- _Activity_
Your copy should match the records exactly, apart from the pictures, which stay out.

- _Records supplied_
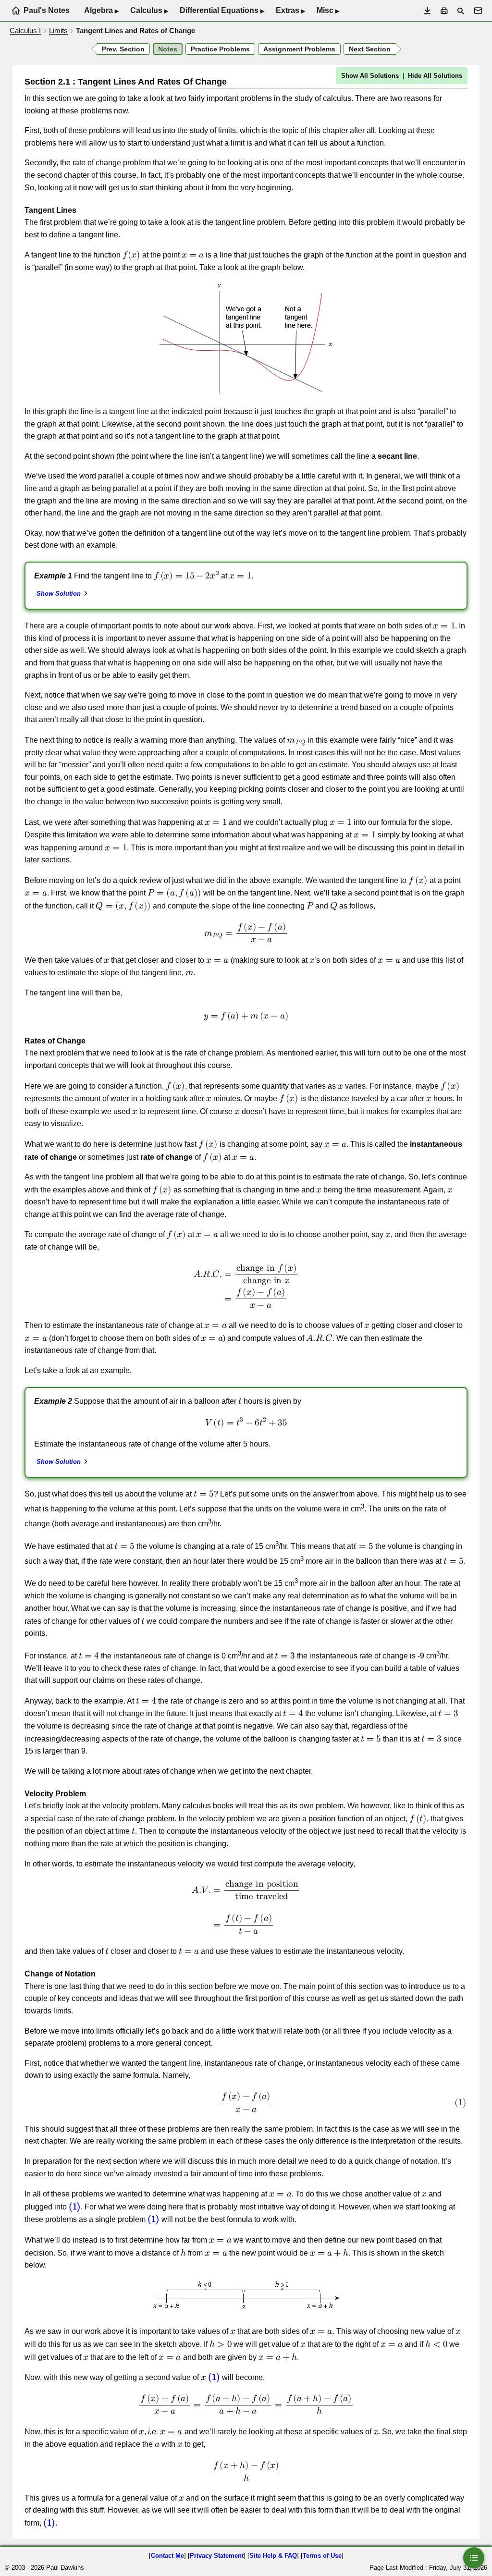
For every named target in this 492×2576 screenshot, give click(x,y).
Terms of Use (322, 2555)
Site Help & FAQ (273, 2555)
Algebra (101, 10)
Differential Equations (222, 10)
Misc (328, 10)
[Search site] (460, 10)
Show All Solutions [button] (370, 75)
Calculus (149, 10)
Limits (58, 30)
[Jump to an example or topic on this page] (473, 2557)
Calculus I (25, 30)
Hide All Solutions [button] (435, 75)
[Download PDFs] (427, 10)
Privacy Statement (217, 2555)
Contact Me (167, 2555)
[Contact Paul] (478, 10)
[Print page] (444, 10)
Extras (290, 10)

- _Response area_
For every named target in this 492×2576 screenshot, give click(x,y).
Terms of Use (322, 2555)
Site Help & FAQ (273, 2555)
Algebra (101, 10)
Differential Equations (222, 10)
Misc (328, 10)
[Search site] (460, 10)
Show All Solutions [button] (370, 75)
Calculus (149, 10)
Limits (58, 30)
[Jump to an example or topic on this page] (473, 2557)
Calculus I (25, 30)
Hide All Solutions [button] (435, 75)
[Download PDFs] (427, 10)
Privacy Statement (217, 2555)
Contact Me (167, 2555)
[Contact Paul] (478, 10)
[Print page] (444, 10)
Extras (290, 10)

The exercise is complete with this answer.